## [Task brief]
Please filter the entries and return only the lines that include "header".

(Stored data)
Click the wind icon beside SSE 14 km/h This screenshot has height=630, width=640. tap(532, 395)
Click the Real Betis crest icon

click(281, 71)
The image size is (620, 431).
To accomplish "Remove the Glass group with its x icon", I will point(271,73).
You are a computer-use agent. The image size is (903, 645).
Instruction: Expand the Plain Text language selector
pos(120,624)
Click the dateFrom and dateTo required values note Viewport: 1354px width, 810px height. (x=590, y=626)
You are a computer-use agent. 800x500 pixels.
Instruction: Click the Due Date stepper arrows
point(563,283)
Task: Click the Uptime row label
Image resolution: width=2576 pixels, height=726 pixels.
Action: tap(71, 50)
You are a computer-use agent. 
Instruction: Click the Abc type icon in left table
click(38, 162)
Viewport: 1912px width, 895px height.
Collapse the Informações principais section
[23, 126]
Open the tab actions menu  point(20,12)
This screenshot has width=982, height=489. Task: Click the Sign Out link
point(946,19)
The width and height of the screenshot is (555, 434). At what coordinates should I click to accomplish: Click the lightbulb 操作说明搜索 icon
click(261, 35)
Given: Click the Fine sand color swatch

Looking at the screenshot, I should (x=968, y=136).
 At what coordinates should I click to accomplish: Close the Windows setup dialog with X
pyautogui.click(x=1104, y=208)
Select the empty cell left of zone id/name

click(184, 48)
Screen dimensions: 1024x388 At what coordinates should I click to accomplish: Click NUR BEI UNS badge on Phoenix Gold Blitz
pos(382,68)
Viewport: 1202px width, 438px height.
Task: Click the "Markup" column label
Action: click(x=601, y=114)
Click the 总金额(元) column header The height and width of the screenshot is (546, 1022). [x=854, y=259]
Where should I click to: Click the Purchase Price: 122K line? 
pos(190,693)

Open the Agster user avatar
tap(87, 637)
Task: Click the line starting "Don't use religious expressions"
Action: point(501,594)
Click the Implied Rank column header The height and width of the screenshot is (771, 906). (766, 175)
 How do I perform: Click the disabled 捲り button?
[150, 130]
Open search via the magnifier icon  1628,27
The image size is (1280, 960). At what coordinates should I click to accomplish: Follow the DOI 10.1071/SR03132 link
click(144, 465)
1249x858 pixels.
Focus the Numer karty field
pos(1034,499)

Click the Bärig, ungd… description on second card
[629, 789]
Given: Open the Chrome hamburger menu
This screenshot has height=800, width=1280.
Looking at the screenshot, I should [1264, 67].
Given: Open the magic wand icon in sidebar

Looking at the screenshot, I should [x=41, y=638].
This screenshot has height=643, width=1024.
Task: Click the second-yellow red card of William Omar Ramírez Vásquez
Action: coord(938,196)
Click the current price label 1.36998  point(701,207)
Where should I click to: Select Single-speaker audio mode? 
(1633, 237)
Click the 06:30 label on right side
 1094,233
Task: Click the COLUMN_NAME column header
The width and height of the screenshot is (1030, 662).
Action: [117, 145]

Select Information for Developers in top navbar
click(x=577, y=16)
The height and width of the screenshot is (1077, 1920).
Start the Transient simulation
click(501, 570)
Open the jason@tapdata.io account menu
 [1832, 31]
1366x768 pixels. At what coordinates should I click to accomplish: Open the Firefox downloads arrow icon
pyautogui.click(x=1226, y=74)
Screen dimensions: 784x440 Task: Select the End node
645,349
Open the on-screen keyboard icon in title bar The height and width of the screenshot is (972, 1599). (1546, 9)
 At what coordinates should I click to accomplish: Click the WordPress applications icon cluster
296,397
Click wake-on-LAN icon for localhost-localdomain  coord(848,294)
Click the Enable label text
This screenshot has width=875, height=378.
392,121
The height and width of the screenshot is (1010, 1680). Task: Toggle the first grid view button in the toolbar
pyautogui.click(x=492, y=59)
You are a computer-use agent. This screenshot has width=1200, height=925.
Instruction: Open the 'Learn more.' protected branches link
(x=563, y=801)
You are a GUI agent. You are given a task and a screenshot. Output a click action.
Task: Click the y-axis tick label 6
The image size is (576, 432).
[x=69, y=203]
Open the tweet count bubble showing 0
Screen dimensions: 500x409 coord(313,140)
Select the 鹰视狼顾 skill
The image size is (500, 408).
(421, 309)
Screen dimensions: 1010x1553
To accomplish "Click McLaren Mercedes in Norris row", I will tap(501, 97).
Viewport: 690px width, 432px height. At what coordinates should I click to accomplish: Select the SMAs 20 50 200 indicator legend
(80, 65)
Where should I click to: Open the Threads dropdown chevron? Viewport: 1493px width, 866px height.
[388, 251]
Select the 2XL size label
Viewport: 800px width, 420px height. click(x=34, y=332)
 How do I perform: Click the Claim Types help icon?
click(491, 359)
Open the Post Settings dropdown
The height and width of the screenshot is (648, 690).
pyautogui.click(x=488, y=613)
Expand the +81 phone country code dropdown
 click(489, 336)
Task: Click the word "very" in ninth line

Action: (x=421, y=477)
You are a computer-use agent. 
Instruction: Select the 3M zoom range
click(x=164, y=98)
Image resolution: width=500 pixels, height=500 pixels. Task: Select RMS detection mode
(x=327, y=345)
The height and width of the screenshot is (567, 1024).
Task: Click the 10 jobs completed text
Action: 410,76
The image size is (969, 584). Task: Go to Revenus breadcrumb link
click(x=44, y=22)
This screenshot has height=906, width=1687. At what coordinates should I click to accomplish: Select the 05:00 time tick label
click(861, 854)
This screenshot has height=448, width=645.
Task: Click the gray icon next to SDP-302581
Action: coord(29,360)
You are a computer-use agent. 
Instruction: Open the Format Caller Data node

## [Exercise response]
Click the 总金额(元) column header The height and width of the screenshot is (546, 1022). [x=854, y=259]
Click the Implied Rank column header The height and width of the screenshot is (771, 906). (766, 175)
Task: Click the COLUMN_NAME column header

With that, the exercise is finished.